> INFORMATION GIVEN
※
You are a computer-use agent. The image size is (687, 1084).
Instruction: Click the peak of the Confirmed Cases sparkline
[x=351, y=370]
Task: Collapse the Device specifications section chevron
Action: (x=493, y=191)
※
> GOAL OF THE EXERCISE
From the records above, extract every entry verbatim.

> OUTPUT BELOW
You are a computer-use agent. The image size is (687, 1084).
Instruction: Click the peak of the Confirmed Cases sparkline
[x=351, y=370]
Task: Collapse the Device specifications section chevron
Action: (x=493, y=191)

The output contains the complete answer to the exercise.